Hannemann’s Music Corner: Beginning Music – Continuing Music

Hannemann’s Music Corner: Beginning Music Continuing Music
Column by RICHARD HANNEMAN

Summer has near flown and lo and behold the school year is upon us. For many students that means “do I start band or orchestra?” and/or “do I continue with band or orchestra?” It turns out the answer to one is the answer to the other.

After lo these many years I’ve figured out that if you live long enough, you will use everything you ever learned about anything. There comes a time when one can look at where one is and, looking back a bit, ask, “Wow, who knew?” It seems then true that educating young people is a matter of preparing them for a future that adults will never know nor can even guess at and that a broad in-depth general education is probably a good idea. There is more to life than reading, writing, math and science.

But if a musical education is important, why not simply take piano or guitar lessons, or why not general music? Why participate in band or orchestra?

One very good reason is the same as why we have our kids involved in sports – band and orchestra are, essentially, team sports and teach the same things: working with others to accomplish a mutual goal, improving one’s skills towards this end whilst considering how what you are doing meshes with what someone else is doing thereby learning to think beyond self, and the poise and confidence that comes from performing those skills for an audience.

Music, beyond a simple melody, is rather complex. Every note co-exists with, defines/is defined by, and interacts with every other note – horizontally as in melody, vertically as in harmony, and temporally. And these are dynamic relationships, not static. Thus, the music in measure one has a great deal to do with the music in measure 239. The trumpet part in measure 26 relates then to the rest of the trumpet part for the piece whilst also relating to the part played by every other instrument in the ensemble at each measure and across the whole.
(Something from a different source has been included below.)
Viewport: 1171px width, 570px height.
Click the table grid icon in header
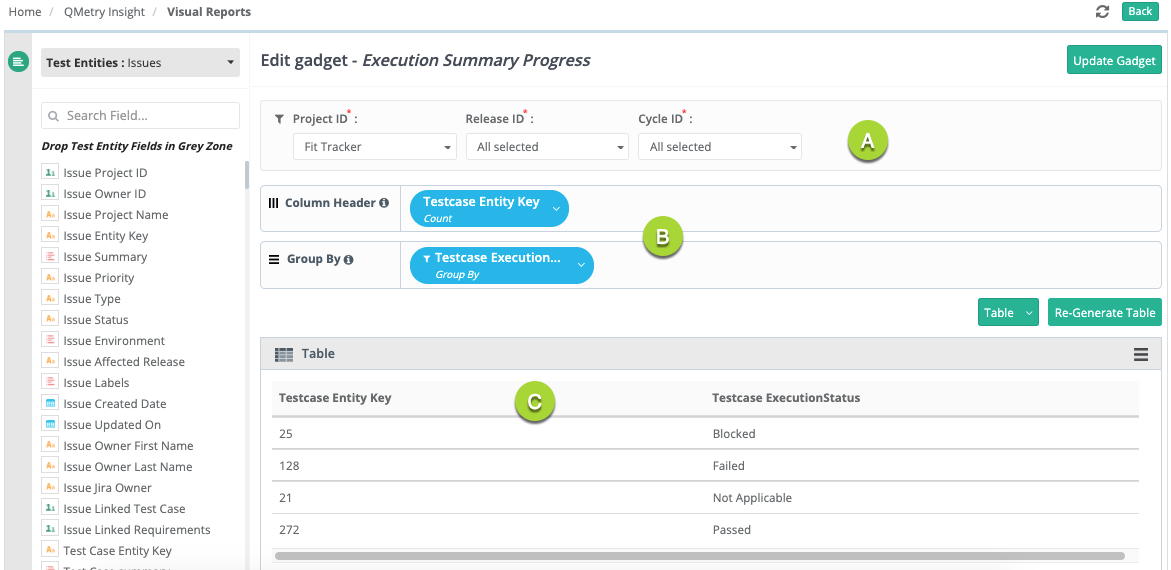pos(284,354)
Music then teaches to think logically in a non-linear manner on different dimensions across the whole and within the specifics as they attain to the whole. This is a whole other way of thinking ─ the kind of thinking which allows one to see the forest for the trees, the trees for the forest, and the combination thereof.
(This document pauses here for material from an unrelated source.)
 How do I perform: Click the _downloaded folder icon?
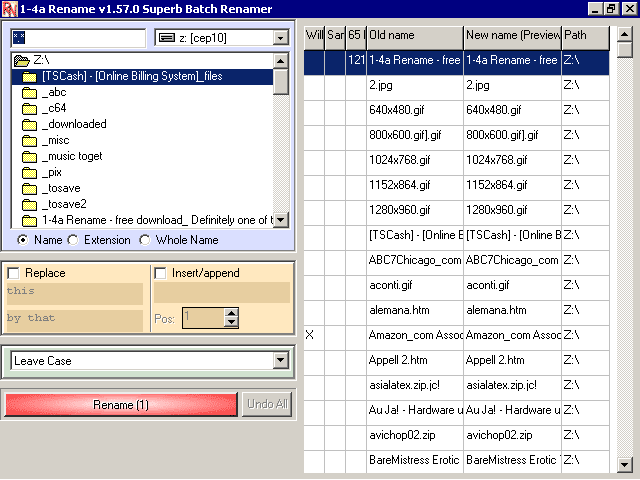pyautogui.click(x=29, y=124)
It teaches logical anticipation of what might likely come next, and what might come next which though not likely is still the logical result of what has come before. In this way learning to play music is rather akin to learning to play chess, and three dimensional chess at that, with the addition of multiple players upon whom you must rely.

Given all of that, music goes beyond team sport. It is a matter of team puzzle solving, with each element and each player a part of the over-all puzzle. The benefits of learning this kind of thinking apply in myriad ways regardless of the puzzle to be worked, with the additional benefit of working non-verbal puzzles. If there is a relationship twixt music and math, it is this non-verbal aspect.

A further benefit is learning to think non-visually. Music attunes, enhances, educates, and refines the sense of hearing. In the ensemble, in order to know what the other team mates are doing one must listen and learn to separate the sounds heard in a meaningful way. Not only then, is the hearing refined, but as well the imagination – the ability to think and understand without visual clues. This becomes particularly true when one is “jamming,” i.e. composing/arranging on the fly with others.

These various benefits of a music education cannot be attained in a short time frame, say a semester or a year. They take time as a process of cognitive development, tracking with the cognitive development of childhood to early adulthood.

The longer your child continues musical education, the greater the benefits ─ benefits which will be applicable throughout their lifetime in any and every endeavor.